Victoria Suzanne Meadows is a Professor with the Astronomy Department and Director of the Astrobiology Program at the University of Washington. She is also the Principal Investigator for the NASA Astrobiology Institute’s Virtual Planetary Laboratory Lead Team and the chair of the NAI Focus Group on Habitability and Astronomical Biosignatures (HAB). The research direction of the team is to create computer models that can be used to understand planet formation, stability and orbital evolution, and to simulate the environment and spectra of planets that can potentially be habitable.

She obtained her B.Sc. in Physics from the University of New South Wales, and a Ph.D. in Physics from the Astrophysics Department of the University of Sydney.

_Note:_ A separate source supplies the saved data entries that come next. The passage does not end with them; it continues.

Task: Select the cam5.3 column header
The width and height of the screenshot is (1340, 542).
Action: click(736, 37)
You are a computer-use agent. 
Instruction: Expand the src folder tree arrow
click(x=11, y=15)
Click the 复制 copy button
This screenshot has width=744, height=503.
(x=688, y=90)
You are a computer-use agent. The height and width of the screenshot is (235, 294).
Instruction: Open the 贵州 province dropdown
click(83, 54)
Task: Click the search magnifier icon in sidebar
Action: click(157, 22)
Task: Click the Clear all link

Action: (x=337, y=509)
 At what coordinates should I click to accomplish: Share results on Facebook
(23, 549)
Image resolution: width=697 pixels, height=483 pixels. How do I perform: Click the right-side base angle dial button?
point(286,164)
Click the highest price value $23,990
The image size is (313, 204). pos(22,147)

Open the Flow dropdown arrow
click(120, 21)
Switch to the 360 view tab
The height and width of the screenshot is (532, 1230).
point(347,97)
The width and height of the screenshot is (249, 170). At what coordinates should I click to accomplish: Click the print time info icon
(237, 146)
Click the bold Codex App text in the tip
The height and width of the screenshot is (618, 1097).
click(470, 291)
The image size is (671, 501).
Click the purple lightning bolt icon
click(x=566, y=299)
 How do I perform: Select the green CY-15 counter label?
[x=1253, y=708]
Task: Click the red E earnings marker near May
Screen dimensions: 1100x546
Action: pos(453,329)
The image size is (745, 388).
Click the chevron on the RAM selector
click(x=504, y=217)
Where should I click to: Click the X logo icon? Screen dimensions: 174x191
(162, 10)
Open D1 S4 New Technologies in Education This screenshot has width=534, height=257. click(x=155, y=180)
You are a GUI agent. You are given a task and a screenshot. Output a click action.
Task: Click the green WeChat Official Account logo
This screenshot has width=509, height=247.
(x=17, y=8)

Scientific American consulted her for comments when the Kepler mission discovered large numbers of planets orbiting distant stars.

Research

Meadows’ main research focus is to determine processes to identify whether an extrasolar planet is able to support life. With her Virtual Planetary Laboratory, she develops computer models to understand the process by which planets form, their stability and orbital evolution. The models are used to help design and develop planet detection missions.

, Google Scholar reports that her publications have a total of 9774 citations, with an h-index of 54.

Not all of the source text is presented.